La France est de loin le premier producteur de lin au monde : elle représente 80% de la production mondiale! Mais comme beaucoup d'autres industries frappées par la concurrence des pays à bas salaire, les filatures de lin ont toutes peu à peu fermé. La France se retrouve donc aujourd'hui dans une situation ubuesque puisqu'elle vend sa matière première à la Chine, qui la transforme puis la confectionne... et la revend au reste du monde avec l'inscription "Lin de France" !
En 2020, Safilin met fin à cette absurdité et relocalise ses usines de Pologne - tordant ainsi le cou aux idées reçues selon lesquelles l'industrie textile n'est pas relocalisable.
Alix Pollet, directrice de la marque, revient sur les motifs de la relocalisation dans un entretien passionnant réalisé par Grégoire de la Regontais.

• **Données fournies**:
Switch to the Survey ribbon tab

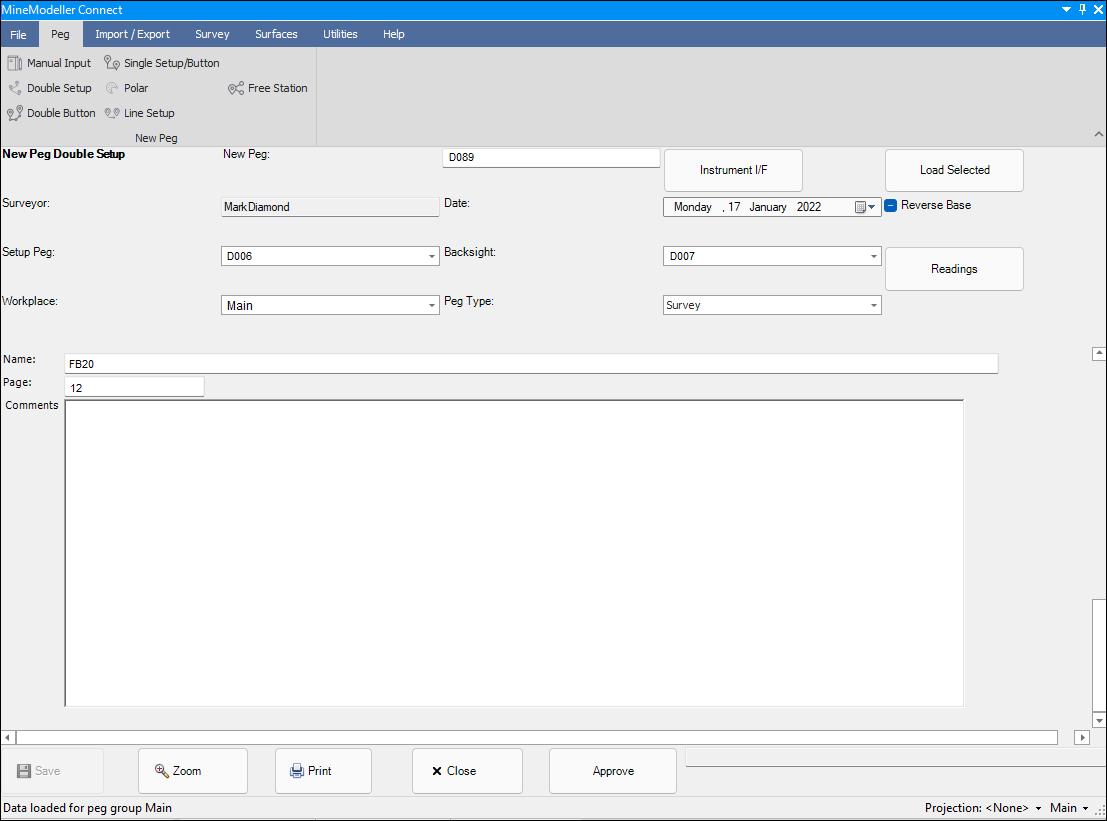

• **Consigne**: Reformulez plus brièvement le paragraphe de l'extrait sur le lin qui commence par « La France est de loin », en conservant ses faits essentiels. Fondez-vous exclusivement sur l'extrait.

• **Réponse**: La France assure 80 % de la production mondiale de lin, mais ses filatures ont toutes fermé face à la concurrence des pays à bas salaire. Elle vend donc sa matière première à la Chine, qui la transforme, la confectionne et la revend au reste du monde sous l'inscription « Lin de France ».